Officials expect 155 students this fall. They say they are seeing more students like Lange - Catholics energized by local youth ministries - who seek a deeper bond with their faith and nurture a desire to lead. The number of young seminarians is no longer declining.
Nationally, college seminary enrollment has plummeted from more than 13,000 in the late 1960s to about 1,300 students, according to the Center for Applied Research in the Apostolate at Georgetown University. The increase at St. John Vianney is a small but important change that's gone largely unnoticed.
"This is sort of the new trend," said the seminary's president, the Rev. William Baer. "It's kind of a response by young Catholics saying, 'Let's get back on track ... I'm not ashamed of being a Catholic."
Still, it is not a typical college campus experience for young men. They agree to live as though they will become priests.
That means practicing celibacy and not dating, among other things.
Initially reluctant to take on that life - he'd been accepted to the University of Notre Dame and wasn't planning to be a seminarian there - Lange said he became attracted to the "discipline and life centered on Christ."
And, really, the Brainerd man added, the "normal" college experience is not so great as to be missed. He finished his first year at St. John Vianney and said it went well.
The seminarians take classes across campus like other St. Thomas students and earn undergraduate degrees, ultimately, with a concentration in philosophy. Many students, Baer said, are still like him - men who came in mid-life to seek the priesthood. The younger men he's seeing come from small towns with strong parishes. Most do not come from Catholic high schools.
They might not become priests. About 35 percent to 40 percent continue on to the priesthood, Baer said. Others choose law school or other secular paths.
Marcus Milless, 19, grew up in a strong Catholic family with an older brother who had gone to the seminary. But the Coon Rapids teen decided instead to take classes at a local community college and was thinking of enrolling in accounting at Minnesota State (Mankato). He also had thoughts of becoming a doctor.
"I thought it was too much of a sacrifice, giving up dating, my job," he said of the seminary. But God, he said, brought him to the idea of becoming a priest. He also liked the sense he got at St. John Vianney that "they are forming men here."
Some of his friends were skeptical and worried that "we can't hang out anymore, which is not the case."
Milless, though, said he is a different person from his high school days.
On campus, he said, the seminary students are easy to pick out in khaki pants and collared shirts. Sometimes, he said, students he doesn't know will buttonhole him with "faith-filled questions." He likes that.
But he's not sure whether he'll become a priest.
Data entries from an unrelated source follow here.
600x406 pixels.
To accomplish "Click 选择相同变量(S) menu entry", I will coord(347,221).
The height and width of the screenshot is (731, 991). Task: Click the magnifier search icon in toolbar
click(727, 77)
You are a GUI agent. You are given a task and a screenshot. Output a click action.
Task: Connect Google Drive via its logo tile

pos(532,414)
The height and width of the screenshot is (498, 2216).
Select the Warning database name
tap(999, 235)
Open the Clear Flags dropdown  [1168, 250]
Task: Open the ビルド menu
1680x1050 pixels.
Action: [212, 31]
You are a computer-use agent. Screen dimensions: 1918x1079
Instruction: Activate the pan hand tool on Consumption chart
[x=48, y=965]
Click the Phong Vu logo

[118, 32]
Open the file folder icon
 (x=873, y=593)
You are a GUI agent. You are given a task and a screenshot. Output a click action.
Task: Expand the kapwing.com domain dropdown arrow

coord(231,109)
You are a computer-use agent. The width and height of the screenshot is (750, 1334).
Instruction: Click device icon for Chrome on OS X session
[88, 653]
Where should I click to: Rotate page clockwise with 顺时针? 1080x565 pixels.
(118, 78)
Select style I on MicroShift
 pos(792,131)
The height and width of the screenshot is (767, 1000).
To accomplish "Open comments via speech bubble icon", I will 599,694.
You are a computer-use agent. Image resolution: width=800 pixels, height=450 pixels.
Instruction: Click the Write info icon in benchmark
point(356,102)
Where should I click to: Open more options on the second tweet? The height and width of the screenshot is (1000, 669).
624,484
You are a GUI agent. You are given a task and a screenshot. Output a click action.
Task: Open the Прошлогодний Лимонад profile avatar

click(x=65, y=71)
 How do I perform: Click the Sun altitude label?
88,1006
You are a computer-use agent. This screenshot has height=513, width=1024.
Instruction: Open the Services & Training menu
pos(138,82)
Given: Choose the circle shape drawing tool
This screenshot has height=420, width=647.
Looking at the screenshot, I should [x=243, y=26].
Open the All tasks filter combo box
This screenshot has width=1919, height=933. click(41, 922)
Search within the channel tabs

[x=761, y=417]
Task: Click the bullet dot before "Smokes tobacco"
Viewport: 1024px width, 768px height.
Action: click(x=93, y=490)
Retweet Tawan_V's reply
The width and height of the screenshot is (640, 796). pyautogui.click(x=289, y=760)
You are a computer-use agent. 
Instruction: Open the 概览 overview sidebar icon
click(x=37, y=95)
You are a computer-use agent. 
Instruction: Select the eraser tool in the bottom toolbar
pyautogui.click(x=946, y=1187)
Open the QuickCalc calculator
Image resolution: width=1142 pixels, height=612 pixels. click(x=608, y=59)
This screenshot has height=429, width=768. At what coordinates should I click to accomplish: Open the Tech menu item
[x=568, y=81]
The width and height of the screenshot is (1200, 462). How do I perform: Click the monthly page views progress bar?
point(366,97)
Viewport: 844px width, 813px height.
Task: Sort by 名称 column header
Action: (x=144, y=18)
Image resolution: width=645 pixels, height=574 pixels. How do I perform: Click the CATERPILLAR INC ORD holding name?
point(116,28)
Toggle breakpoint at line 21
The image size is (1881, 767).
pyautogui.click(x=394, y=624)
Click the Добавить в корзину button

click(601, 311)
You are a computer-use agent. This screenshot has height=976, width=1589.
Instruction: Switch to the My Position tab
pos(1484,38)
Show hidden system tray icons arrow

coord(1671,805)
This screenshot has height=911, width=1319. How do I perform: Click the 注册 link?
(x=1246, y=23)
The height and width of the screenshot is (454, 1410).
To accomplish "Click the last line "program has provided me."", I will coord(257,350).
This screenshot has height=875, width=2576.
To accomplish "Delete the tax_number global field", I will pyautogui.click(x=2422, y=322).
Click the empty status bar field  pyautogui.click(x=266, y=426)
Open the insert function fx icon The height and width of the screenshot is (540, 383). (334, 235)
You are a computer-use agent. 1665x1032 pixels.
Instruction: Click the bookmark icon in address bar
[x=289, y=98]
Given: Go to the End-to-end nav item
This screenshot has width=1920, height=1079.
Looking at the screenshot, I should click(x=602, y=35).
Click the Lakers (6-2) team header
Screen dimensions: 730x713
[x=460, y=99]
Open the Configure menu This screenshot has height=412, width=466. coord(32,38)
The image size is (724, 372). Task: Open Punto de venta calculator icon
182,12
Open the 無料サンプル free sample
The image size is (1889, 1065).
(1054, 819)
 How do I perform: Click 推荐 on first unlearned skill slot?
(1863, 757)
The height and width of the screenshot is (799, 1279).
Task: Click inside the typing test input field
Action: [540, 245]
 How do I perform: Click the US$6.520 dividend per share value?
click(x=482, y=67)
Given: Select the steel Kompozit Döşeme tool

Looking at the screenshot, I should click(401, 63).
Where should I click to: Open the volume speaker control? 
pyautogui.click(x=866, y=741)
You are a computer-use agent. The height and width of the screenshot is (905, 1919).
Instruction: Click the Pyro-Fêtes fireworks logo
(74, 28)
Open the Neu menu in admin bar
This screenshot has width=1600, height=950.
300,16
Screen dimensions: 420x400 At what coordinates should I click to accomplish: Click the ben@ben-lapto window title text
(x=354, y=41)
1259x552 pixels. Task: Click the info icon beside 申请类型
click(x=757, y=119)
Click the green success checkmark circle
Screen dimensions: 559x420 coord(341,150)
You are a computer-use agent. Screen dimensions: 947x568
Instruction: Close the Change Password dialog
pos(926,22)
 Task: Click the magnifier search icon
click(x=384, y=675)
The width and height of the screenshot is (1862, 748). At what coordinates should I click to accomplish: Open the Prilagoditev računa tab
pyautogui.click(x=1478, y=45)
"Right now, I'm really intrigued by the priesthood, but I'm not completely there yet," he said. "God is calling me for four years at St. John Vianney, but after four years I don't know."
AT A GLANCE
3 comments:
Great news. We need to keep praying for vocations. Even if only 40% of the 155 become priests, that is still an incredible blessing to the diocese.
Fr. Baer is a great priest. I think that a great deal of the success of SJV can be rightly attributed to his zeal for souls and his love of the Church. I was very saddened when he was named rector because I selfishly wanted to continue to be edified by his inspiring homilies and gentle, insightfull guidance in the confessional. God placed him exactly where he is most needed, forming these young men!
Peter
This is great news. I hope other diocese follow the trend.